I agree. Actually, the best proof of what you’re saying are the extreme opposite messages of the elections of 2008 and 2010. In 2008, an open socialist ran for President of the United States — and easily won. The last candidate to run as an unapologetic socialist was George McGovern in 1972, and he lost in a landslide.

In the 2008 campaign, candidate Obama proudly proclaimed the purpose of government is to spread wealth around. He also said that tax increases on “the rich” are moral — whether or not they are economically prudent. In other words, the productive and successful are not equal under the law, and are somehow morally inferior. These are the premises of socialism.

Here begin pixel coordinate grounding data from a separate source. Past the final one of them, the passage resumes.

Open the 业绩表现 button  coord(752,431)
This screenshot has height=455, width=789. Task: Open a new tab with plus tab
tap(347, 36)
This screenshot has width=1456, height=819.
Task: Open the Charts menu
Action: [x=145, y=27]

In 2010, very different messages were articulated and the election outcome was completely different. The only conclusion one can draw, at least about those who voted one way in 2008 and the opposite way in 2010: These people — the uncommitted “middle” — believe in socialism, and want it to work, but oppose it when it runs into problems. In other words, they want to have their socialism and eat it too.

This isn’t true of the ideologically left or right; but it is the case with the noncommitted middle, the people who will now turn to somebody like Donald Trump, who is neither “left” nor “right” in theory. We know what that means: He will be “left” in practice.

The reader writes:

Late last year, I was ringing up a senior citizen at my job, and the guy brought up the increasing debt, and asked me “Can we really afford to accumulate this massive level of debt?”, to which I responded to him, “I believe the question is: Have humans ever shown enough of an understanding of capitalism and economics in general that this election is honestly likely to change anything?” The man looked at me, frozen in fear….realizing a guy in his late ’20s had just brought to his attention a perspective that he’d never in his whole life been asked to consider.

Think about the French Revolution for a minute, and the reign of King Louis the XVI; the man went on a spending spree for 75 years. Why 75 years? Because the French let ‘im; then after they took him to the guillotine, rather than try a system similar to capitalism, they sprang for the Louisiana Gold Scam.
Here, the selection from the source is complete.